And that's why I avoid cleaning of any sort! No way do I want my hand to burst into flames!
Glad she was unharmed!
Loyal readers have known for quite sometime that the Pants family is both magnificent and dynamic, but superhuman?? Who would have thought that an entire family of superheros was living amongst us? While not all of the Pants family's powers have been revealed, we do know of these:
Mommypants: Fireproof, obviously. Completely selfless and devoted to others, maybe not so obvious.
Umulu: Impervious to pain, especially when practicing digit reduction.
Cheastypants: Super shiny hair that can woo even the toughest of men and a billion kilowatt smile that can blind those who look directly at it.
I know I speak for the rest of your fans when I say that we cannot wait for the next installment of The Continued Adventures of Amazing Cheastypants (and Family.)
ha ha. I'm with Kate - super powers abound with the 'Pants family! Soon you'll reveal the powers of fairy king and crasey?
Cookie
ha! you guys are hilarious. coming soon - the superpowers of FK, Crasey, and Superdad. stay tuned...

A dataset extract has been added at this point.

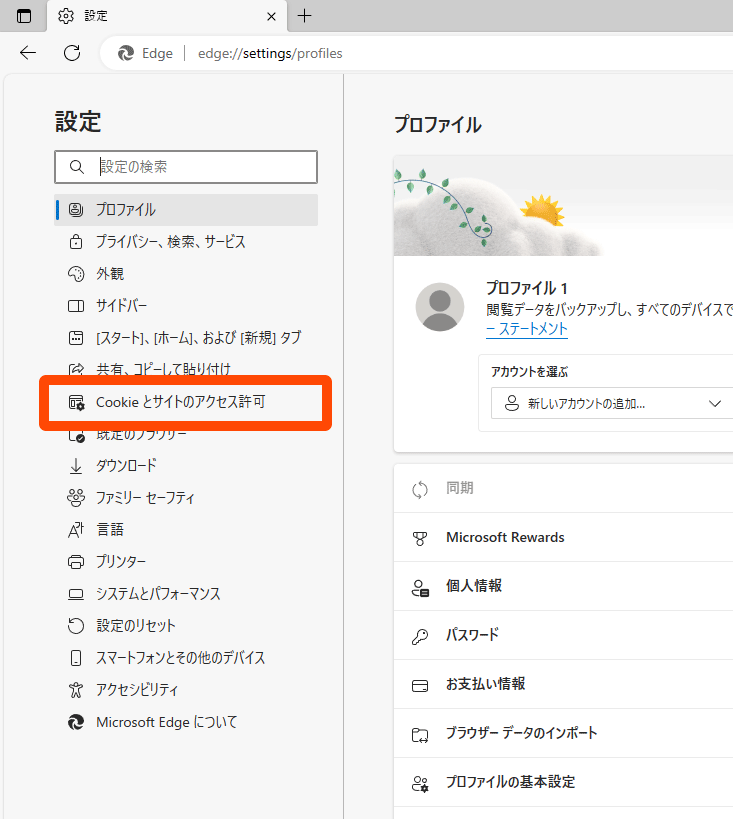Select システムとパフォーマンス from sidebar
This screenshot has height=819, width=733.
coord(158,594)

Ah Ha!! NOw you better have something good to say on Father's Day!
P.S. I do vouch for the miracle, the protection of angels etc for "Mommypants"-- how else could she have survived so long otherwise?
Daddy socks
Oh c'mon, I can't be the only one who raises an eyebrow at someone who ACTUALLY caught fire in a church . . . . can I?
LOL @ Mala!
What a cool cat! I wouldn't even remember to stop, drop and roll.

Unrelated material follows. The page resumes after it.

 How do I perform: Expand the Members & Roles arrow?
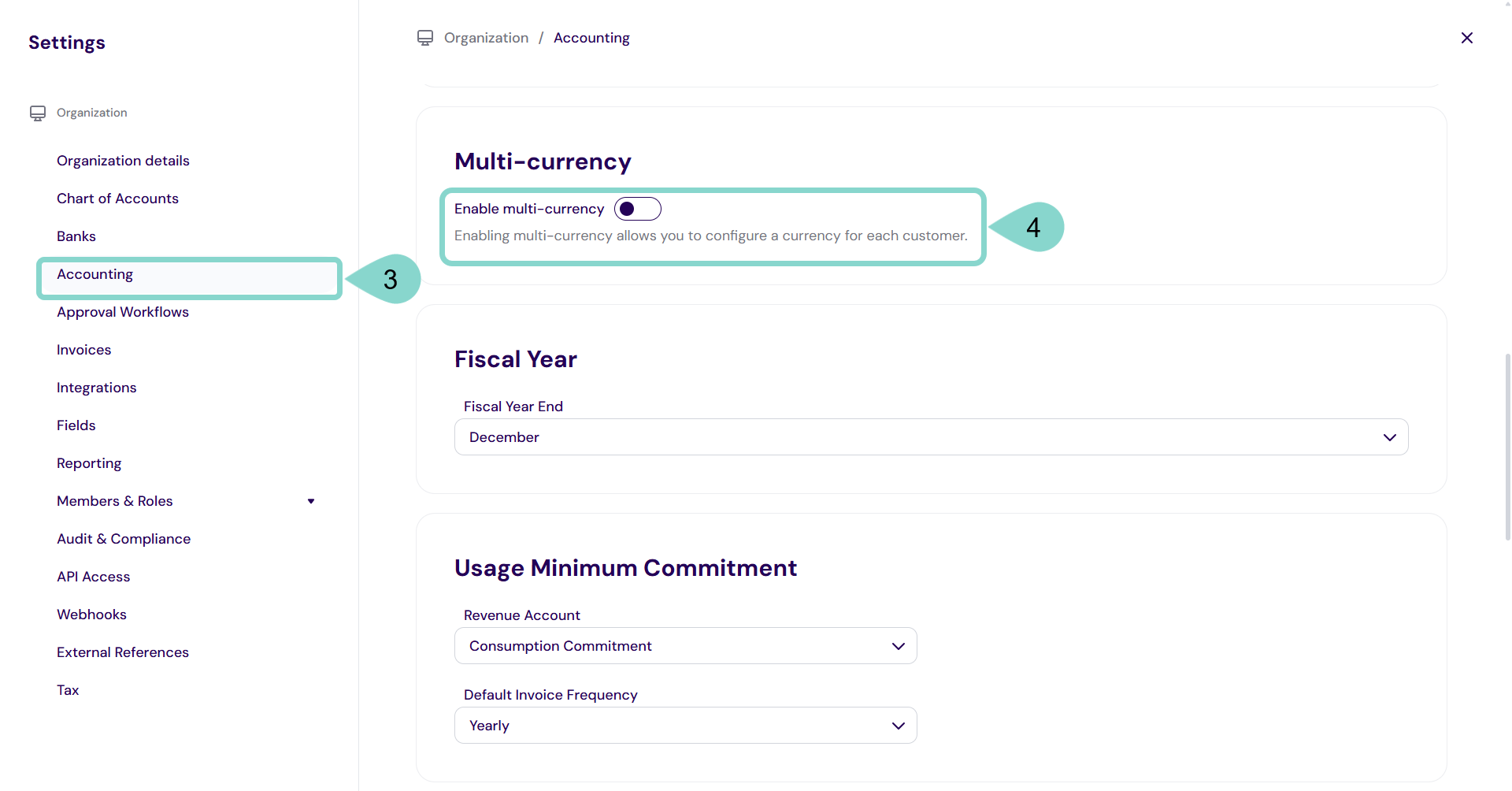(x=311, y=501)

Oh my goodness, Superdad just commented! Cleverly disguised as "daddy socks," which i have to admit is a great moniker. Never fear, my superdad, your Father's Day Post shall break records for greatness!
mr. poopie, i have no earthly idea what you are implying, sir.
jessica o, you are correct. cool cat, indeed!
My darling daughter,
Simply more proof that I'm one HOT Mama!
L, H, & K,
Captain Mommypants
Mom. Ouch. You're fired.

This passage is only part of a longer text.